● **Stored dataset items**
%%
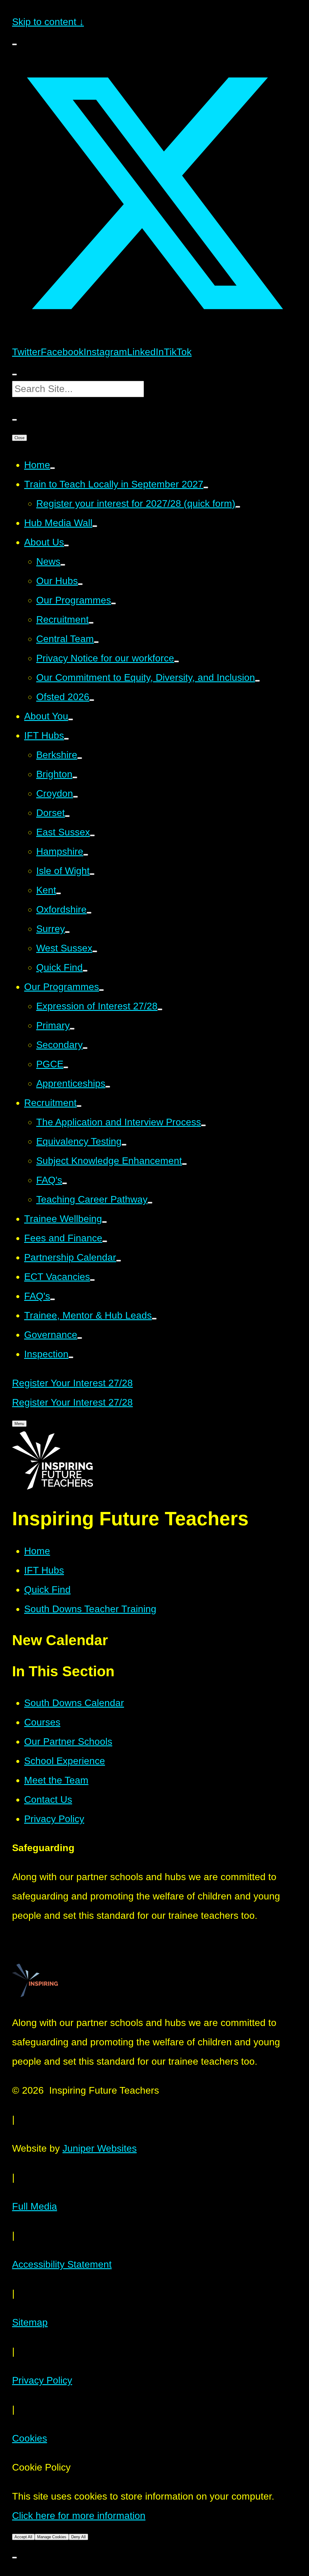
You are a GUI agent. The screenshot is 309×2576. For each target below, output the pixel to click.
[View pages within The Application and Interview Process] (203, 1125)
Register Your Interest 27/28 (72, 1383)
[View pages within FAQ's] (64, 1183)
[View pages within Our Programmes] (113, 603)
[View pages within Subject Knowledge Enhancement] (184, 1164)
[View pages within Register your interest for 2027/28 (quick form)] (237, 507)
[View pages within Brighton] (74, 777)
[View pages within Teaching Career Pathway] (150, 1203)
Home (37, 1550)
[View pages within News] (62, 565)
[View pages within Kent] (58, 893)
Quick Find (47, 1589)
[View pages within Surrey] (67, 932)
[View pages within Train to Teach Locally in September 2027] (205, 487)
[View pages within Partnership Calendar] (118, 1261)
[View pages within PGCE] (65, 1067)
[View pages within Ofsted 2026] (91, 700)
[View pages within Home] (52, 468)
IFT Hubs (44, 1570)
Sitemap (30, 2322)
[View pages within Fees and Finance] (104, 1241)
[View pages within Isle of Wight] (92, 874)
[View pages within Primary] (72, 1029)
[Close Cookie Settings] (14, 2557)
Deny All (78, 2537)
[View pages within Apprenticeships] (107, 1087)
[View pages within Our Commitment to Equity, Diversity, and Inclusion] (257, 681)
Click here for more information (78, 2515)
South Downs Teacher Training (90, 1608)
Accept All (23, 2537)
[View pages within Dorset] (67, 816)
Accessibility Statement (62, 2264)
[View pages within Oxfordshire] (89, 913)
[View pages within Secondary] (85, 1048)
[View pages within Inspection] (70, 1357)
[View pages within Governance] (79, 1338)
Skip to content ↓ (48, 21)
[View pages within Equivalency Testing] (124, 1145)
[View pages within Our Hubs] (80, 584)
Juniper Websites (99, 2148)
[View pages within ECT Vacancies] (92, 1280)
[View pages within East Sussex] (92, 835)
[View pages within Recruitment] (91, 623)
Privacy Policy (42, 2380)
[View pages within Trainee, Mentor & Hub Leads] (154, 1319)
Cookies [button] (29, 2438)
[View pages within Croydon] (75, 797)
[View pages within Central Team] (96, 642)
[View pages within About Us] (66, 545)
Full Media (34, 2206)
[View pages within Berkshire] (79, 758)
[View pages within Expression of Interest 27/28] (160, 1009)
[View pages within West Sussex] (94, 951)
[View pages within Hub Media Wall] (94, 526)
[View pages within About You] (70, 719)
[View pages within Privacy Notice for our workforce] (176, 661)
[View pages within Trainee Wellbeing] (104, 1222)
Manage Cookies (51, 2537)
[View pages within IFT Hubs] (66, 739)
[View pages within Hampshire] (85, 855)
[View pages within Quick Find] (85, 971)
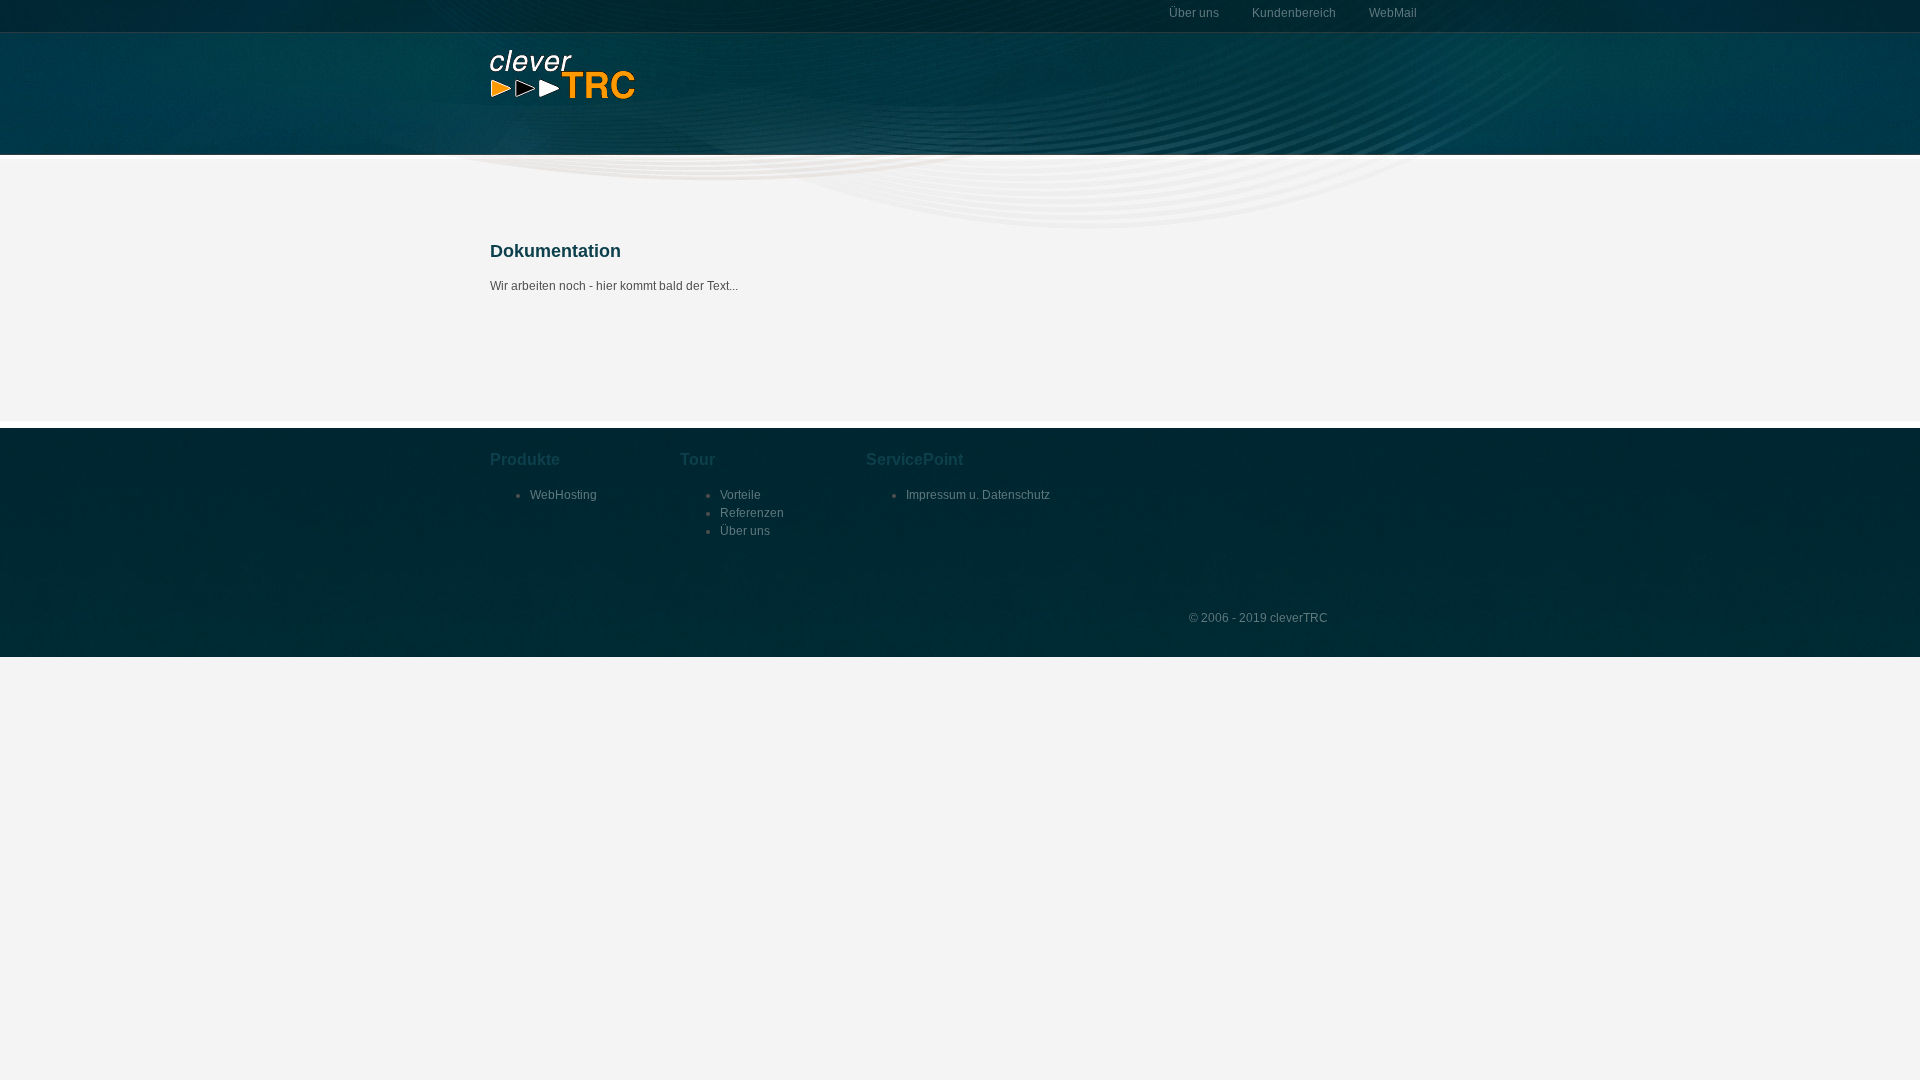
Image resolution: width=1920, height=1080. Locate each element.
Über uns (745, 531)
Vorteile (740, 495)
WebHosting (563, 495)
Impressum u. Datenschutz (978, 495)
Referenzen (752, 513)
%%
● **WHAT THE TASK ASKS**
Write out the records word for word. Pictures stay out.

● **ANSWER BOX**
You are a GUI agent. The screenshot is 309×2576. For each target below, output the pixel to click.
[View pages within The Application and Interview Process] (203, 1125)
Register Your Interest 27/28 (72, 1383)
[View pages within FAQ's] (64, 1183)
[View pages within Our Programmes] (113, 603)
[View pages within Subject Knowledge Enhancement] (184, 1164)
[View pages within Register your interest for 2027/28 (quick form)] (237, 507)
[View pages within Brighton] (74, 777)
[View pages within Teaching Career Pathway] (150, 1203)
Home (37, 1550)
[View pages within News] (62, 565)
[View pages within Kent] (58, 893)
Quick Find (47, 1589)
[View pages within Surrey] (67, 932)
[View pages within Train to Teach Locally in September 2027] (205, 487)
[View pages within Partnership Calendar] (118, 1261)
[View pages within PGCE] (65, 1067)
[View pages within Ofsted 2026] (91, 700)
[View pages within Home] (52, 468)
IFT Hubs (44, 1570)
Sitemap (30, 2322)
[View pages within Fees and Finance] (104, 1241)
[View pages within Isle of Wight] (92, 874)
[View pages within Primary] (72, 1029)
[Close Cookie Settings] (14, 2557)
Deny All (78, 2537)
[View pages within Apprenticeships] (107, 1087)
[View pages within Our Commitment to Equity, Diversity, and Inclusion] (257, 681)
Click here for more information (78, 2515)
South Downs Teacher Training (90, 1608)
Accept All (23, 2537)
[View pages within Dorset] (67, 816)
Accessibility Statement (62, 2264)
[View pages within Oxfordshire] (89, 913)
[View pages within Secondary] (85, 1048)
[View pages within Inspection] (70, 1357)
[View pages within Governance] (79, 1338)
Skip to content ↓ (48, 21)
[View pages within Equivalency Testing] (124, 1145)
[View pages within Our Hubs] (80, 584)
Juniper Websites (99, 2148)
[View pages within ECT Vacancies] (92, 1280)
[View pages within East Sussex] (92, 835)
[View pages within Recruitment] (91, 623)
Privacy Policy (42, 2380)
[View pages within Trainee, Mentor & Hub Leads] (154, 1319)
Cookies [button] (29, 2438)
[View pages within Croydon] (75, 797)
[View pages within Central Team] (96, 642)
[View pages within About Us] (66, 545)
Full Media (34, 2206)
[View pages within Berkshire] (79, 758)
[View pages within Expression of Interest 27/28] (160, 1009)
[View pages within West Sussex] (94, 951)
[View pages within Hub Media Wall] (94, 526)
[View pages within About You] (70, 719)
[View pages within Privacy Notice for our workforce] (176, 661)
[View pages within Trainee Wellbeing] (104, 1222)
Manage Cookies (51, 2537)
[View pages within IFT Hubs] (66, 739)
[View pages within Hampshire] (85, 855)
[View pages within Quick Find] (85, 971)
Image resolution: width=1920, height=1080. Locate each element.
Über uns (745, 531)
Vorteile (740, 495)
WebHosting (563, 495)
Impressum u. Datenschutz (978, 495)
Referenzen (752, 513)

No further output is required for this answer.